§ Problem details:
Quote the entries word for word, from the line containing "has width=480, height=320." through the end of the entries, and leave out the pictures.

━━━ Record excerpts

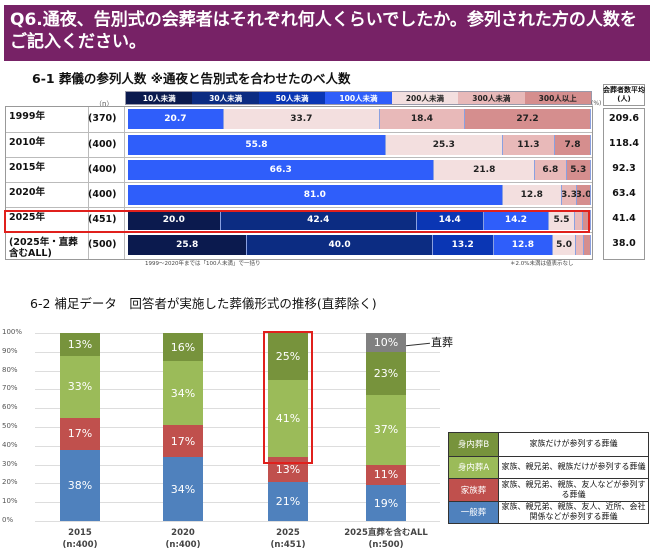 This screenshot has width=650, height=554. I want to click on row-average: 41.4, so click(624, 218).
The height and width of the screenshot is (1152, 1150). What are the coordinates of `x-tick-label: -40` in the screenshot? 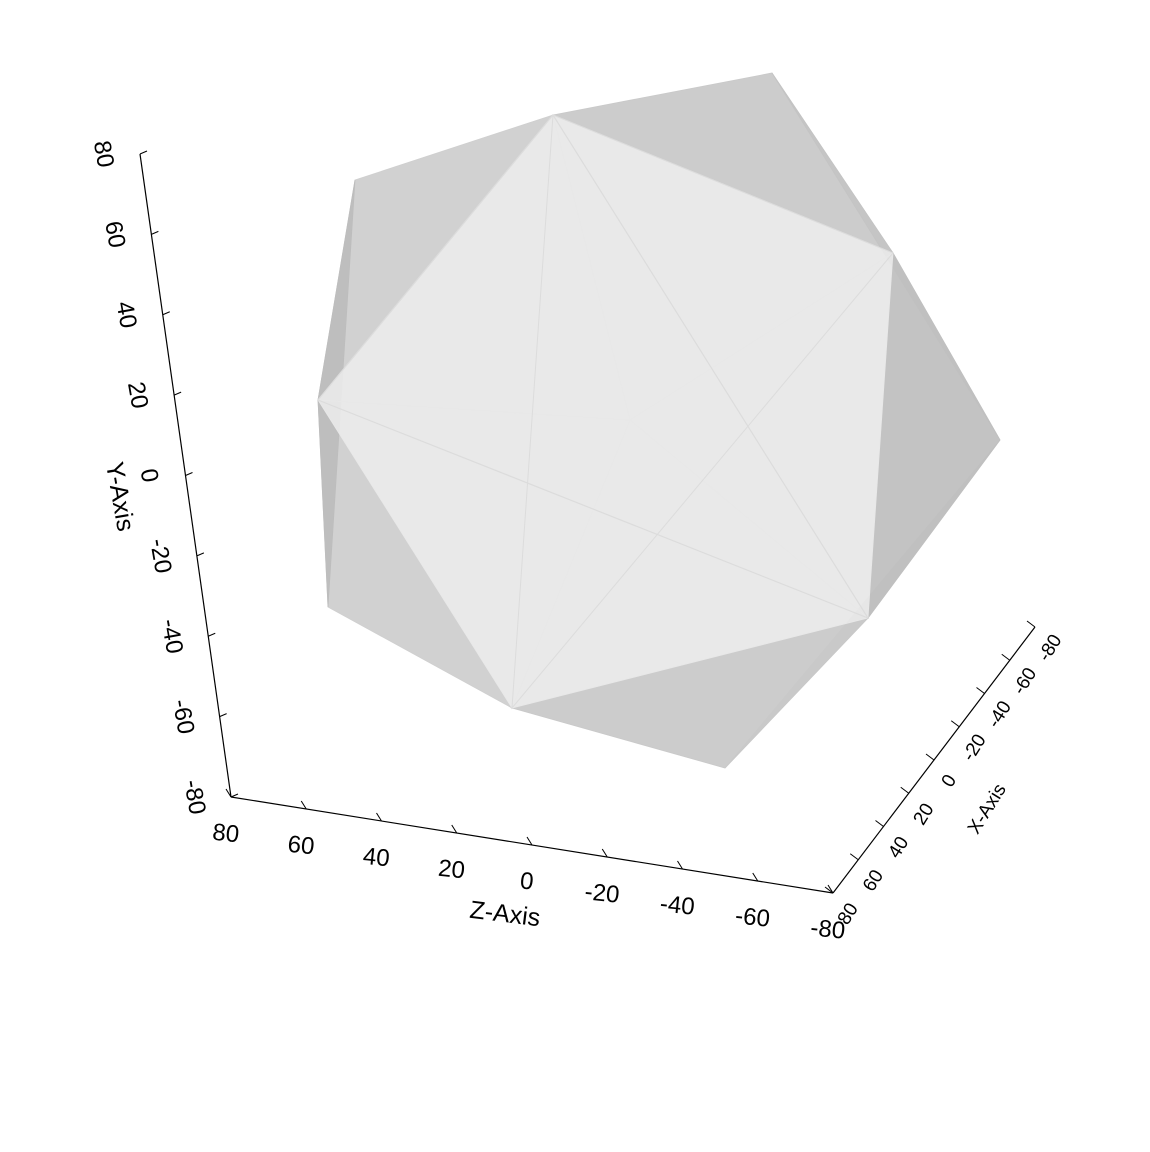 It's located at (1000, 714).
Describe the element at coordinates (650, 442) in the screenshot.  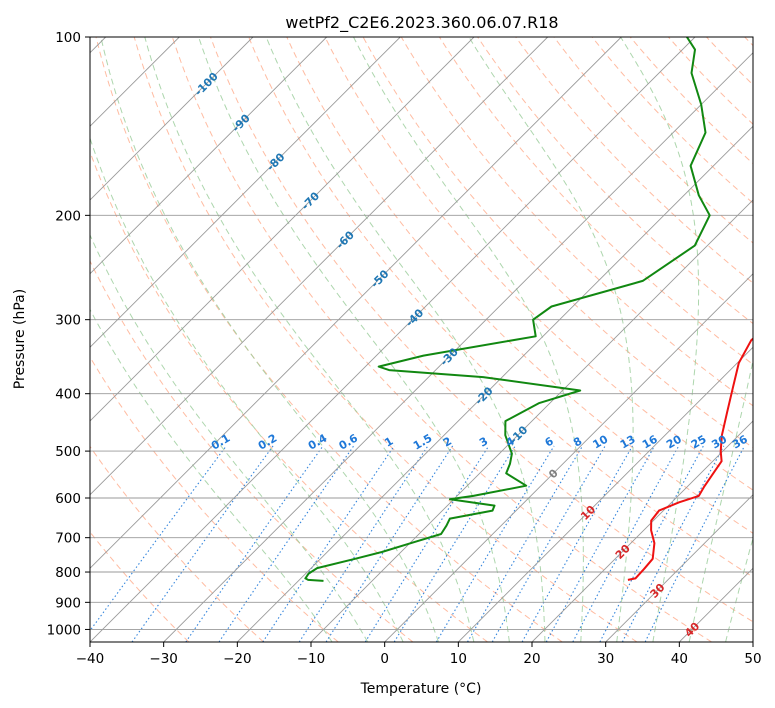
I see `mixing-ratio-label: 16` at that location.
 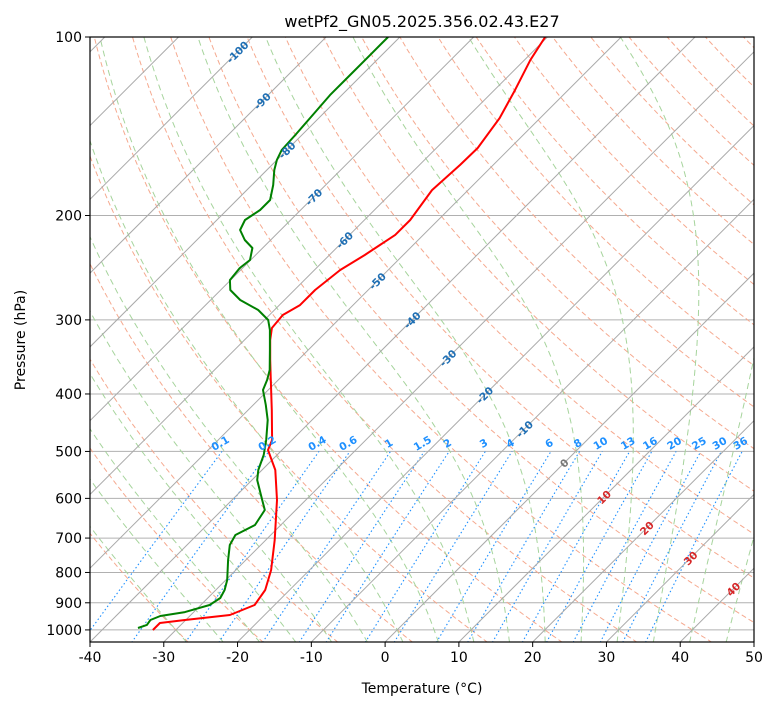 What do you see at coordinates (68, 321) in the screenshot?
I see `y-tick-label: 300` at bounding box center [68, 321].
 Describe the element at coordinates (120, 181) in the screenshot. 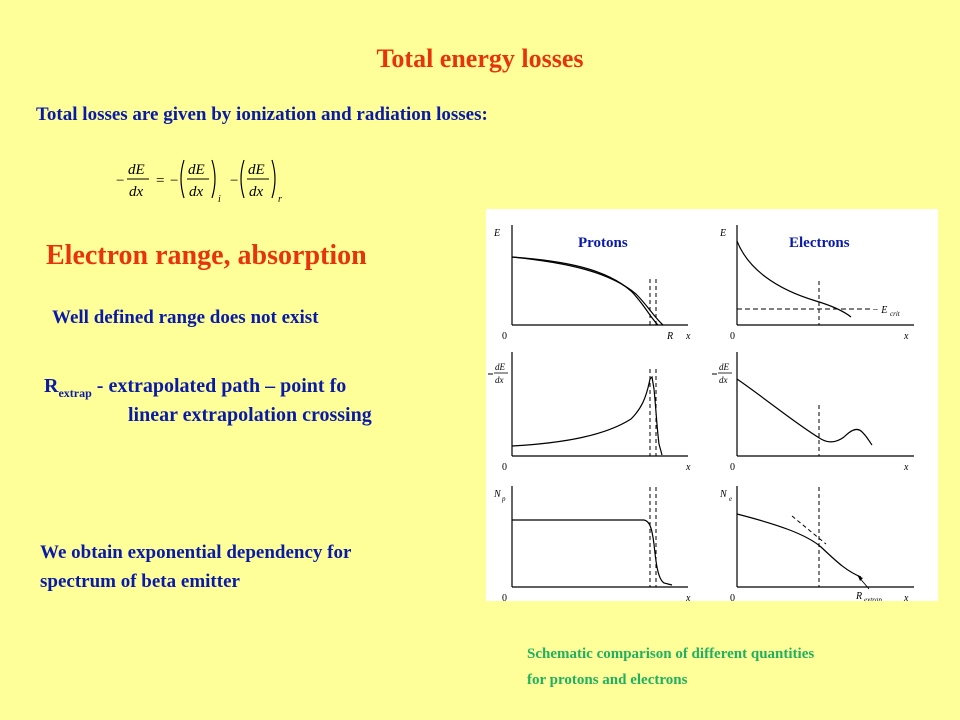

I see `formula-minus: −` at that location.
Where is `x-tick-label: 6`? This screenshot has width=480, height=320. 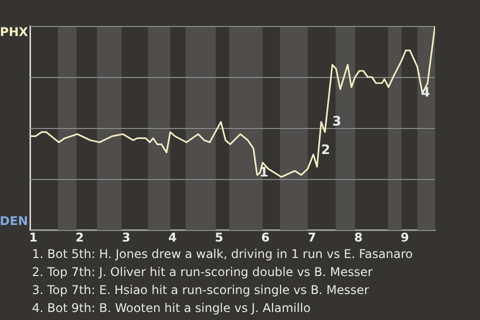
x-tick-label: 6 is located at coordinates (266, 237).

━━━━━━

§ Written answer:
Where is `x-tick-label: 6`? This screenshot has width=480, height=320. 
x-tick-label: 6 is located at coordinates (266, 237).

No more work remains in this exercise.